---- PASSAGE SHOWN

Counting Valid Factor Sequences

Elly is studying an interesting property of a positive integer \(N\). She has observed that \(N\) has no more than 6 distinct prime factors. Using \(N\), she generates a list (initially empty) by repeatedly appending a divisor \(x\) (> 1) of \(N\) subject to the following rule: before appending \(x\), among all numbers already in the list there must not be more than one number which is not coprime with \(x\) (i.e. sharing a common factor greater than 1).

For example, when \(N = 12156144\) some legal lists include:

• (42)
• (616, 6, 91, 23)
• (91, 616, 6, 23)
• (66, 7)
• (66, 7, 7, 23, 299, 66)
• (143, 13, 66)
• (42, 12156144)

Illegal examples include:

• (5, 11) because 5 is not a divisor of \(N\);
• (66, 13, 143) because 143 is not coprime with both 66 and 13.

Your task is: given \(N\), count how many different legal lists can be generated by this process. Two lists are considered different if their lengths differ or there is at least one position at which the numbers are different.

--------

## PARTS OF THE EXERCISE:
a – According to the problem on counting valid factor sequences, at most how many distinct prime factors does \(N\) have?
b – Write the next part of the problem on counting valid factor sequences, picking up after its final sentence.

---- INFORMATION SUPPLIED

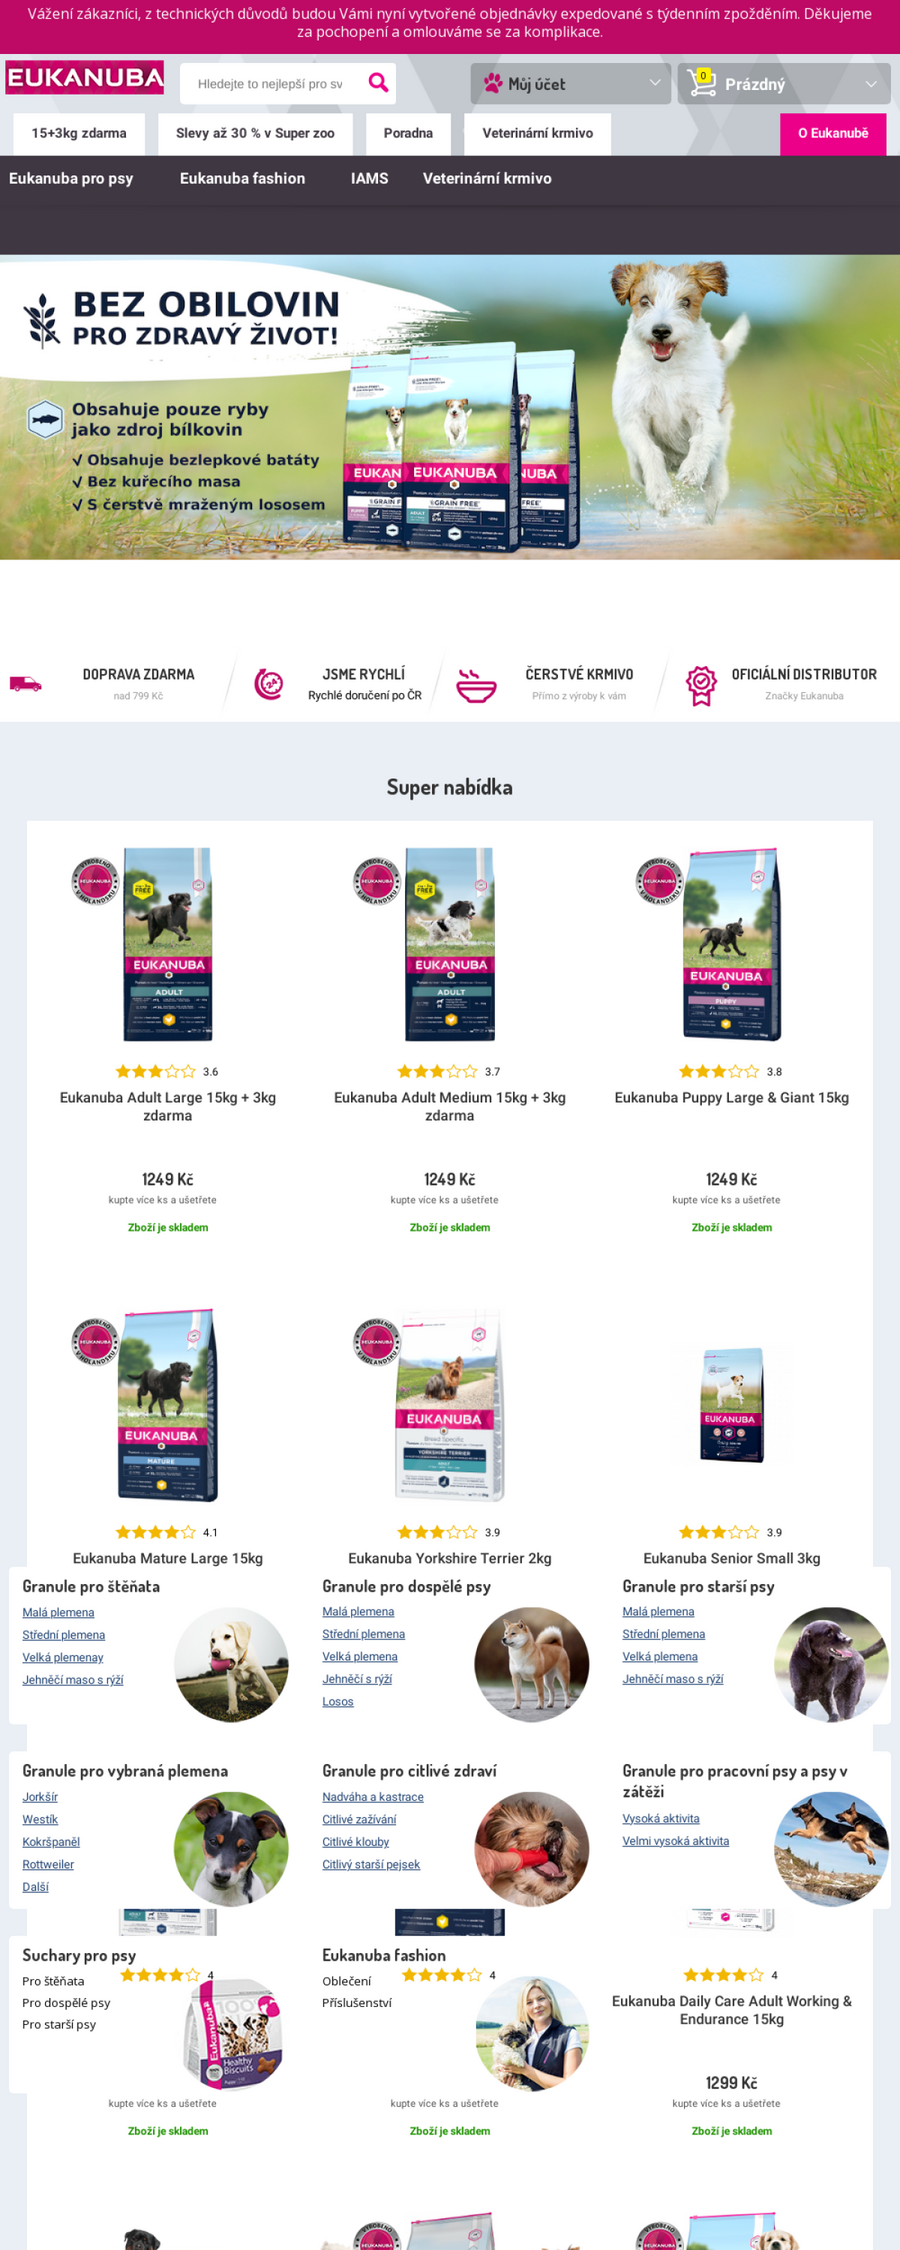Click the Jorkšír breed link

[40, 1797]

--------
---- INFORMATION SUPPLIED

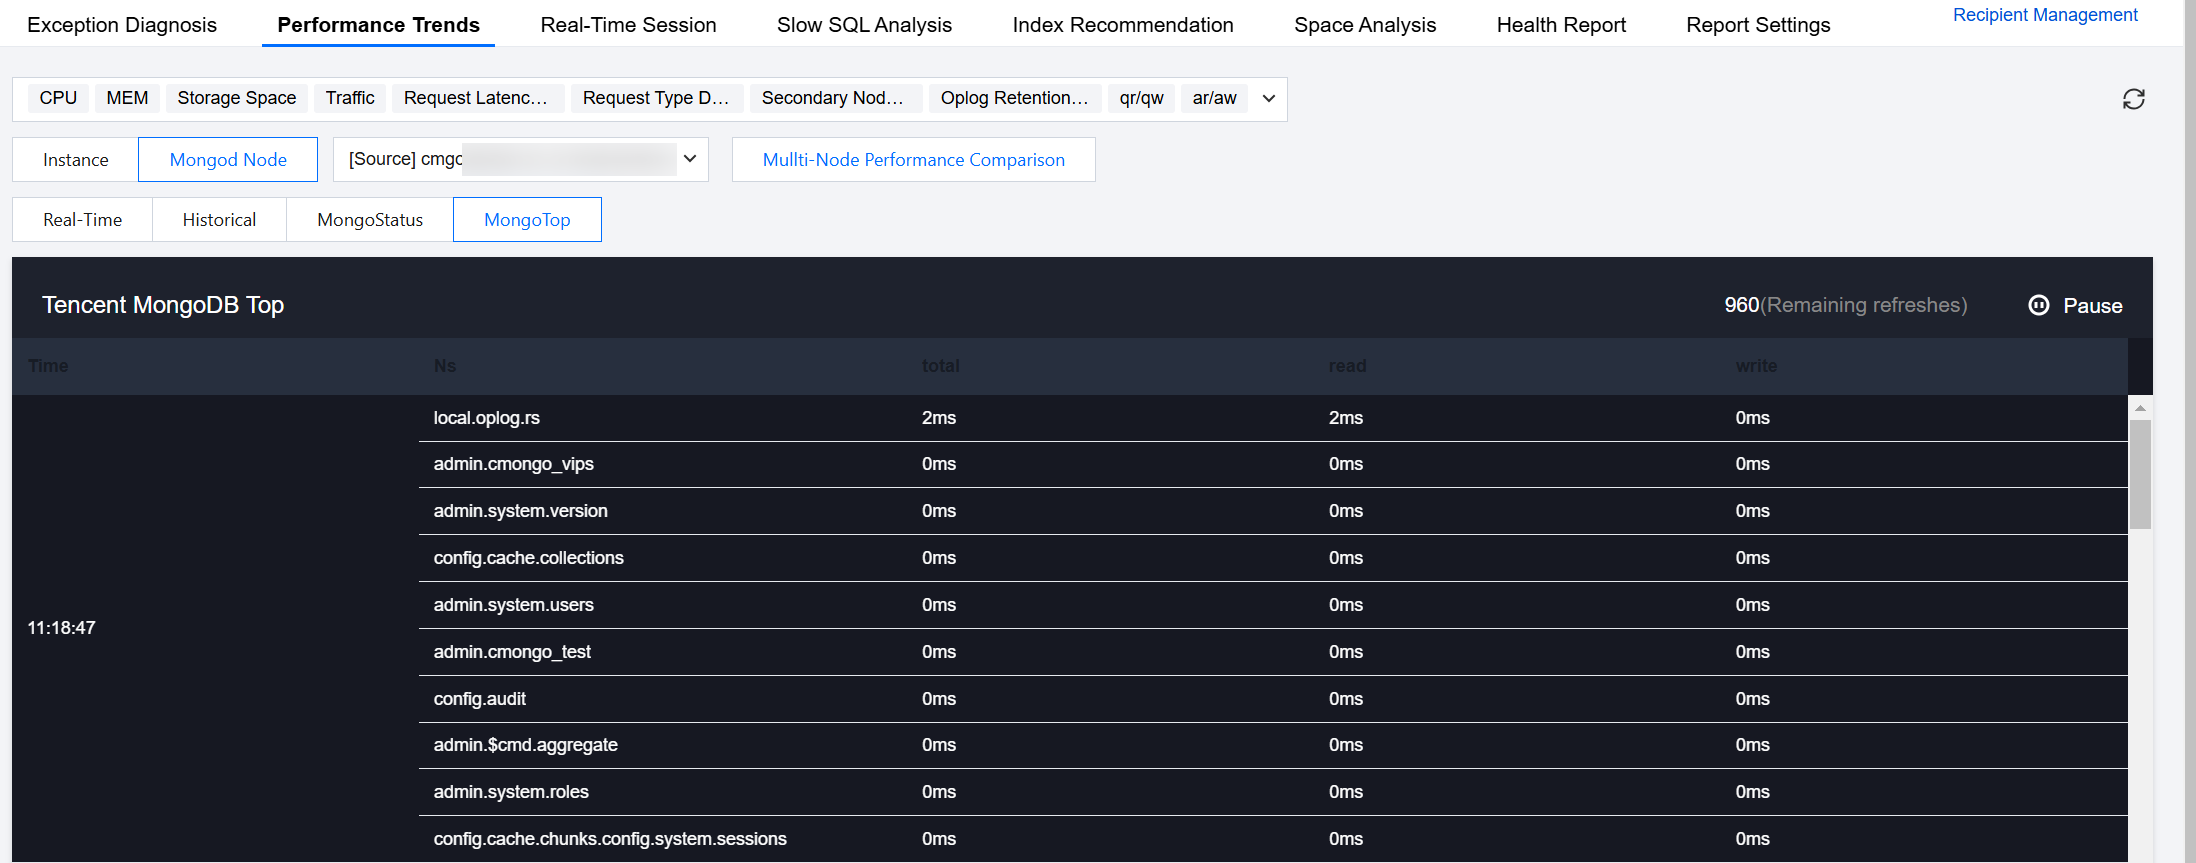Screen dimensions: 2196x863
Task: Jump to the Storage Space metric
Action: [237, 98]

--------

## TASK-BY-TASK ANSWERS:
a – No more than 6.

b –
Note: Every number you append must be a divisor of \(N\) (and greater than 1). Also, when appending a new number \(x\) with a set of prime factors \(S\), if you check every number \(y\) already in the list then the number of \(y\) with \(\gcd(x,y)>1\) must not exceed 1.

Formulas are written in LaTeX format.

inputFormat

The input consists of a single line containing the positive integer \(N\). It is guaranteed that \(N\) has no more than 6 distinct prime factors.

outputFormat

Output a single integer representing the number of different legal lists that can be generated.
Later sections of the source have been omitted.